Phase 15 — Mini-Build: extend mini_vllm
Contents
Your task
Model disaggregation in mini_vllm: run a 'prefill engine' that produces KV blocks, serialize the block table + (fake) KV, and hand it to a separate 'decode engine' that continues generation — proving the handoff preserves output.
Why build it (and not just read it)
Reading the real kernel/feature tells you what production does. Re-implementing a tiny version tells you why every decision was made — which is the understanding that survives into an interview or a 2 a.m. incident.
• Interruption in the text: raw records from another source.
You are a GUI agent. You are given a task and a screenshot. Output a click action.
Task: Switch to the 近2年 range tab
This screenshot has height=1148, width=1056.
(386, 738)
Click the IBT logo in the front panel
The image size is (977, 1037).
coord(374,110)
Keep it small; keep it tested.
Method
- Look at the matching real code from 01-deep-dive.md.
- Add your module under
mini_vllm/(or extend an existing one). - Write a
test_*.pynext to it that pins the behavior you care about. - Run
pytest mini_vllm -qand keep it green.
Definition of done
- Your component runs on CPU with no extra dependencies (numpy ok).
- A test demonstrates the property this phase is about (not just "it runs").
- You can explain, out loud, how your toy maps to the real implementation and where it intentionally simplifies.
The flagship phases ship complete
mini_vllmmodules + tests (mini_vllm/block_pool.py,mini_vllm/scheduler.py) — use them as your reference for structure and test style.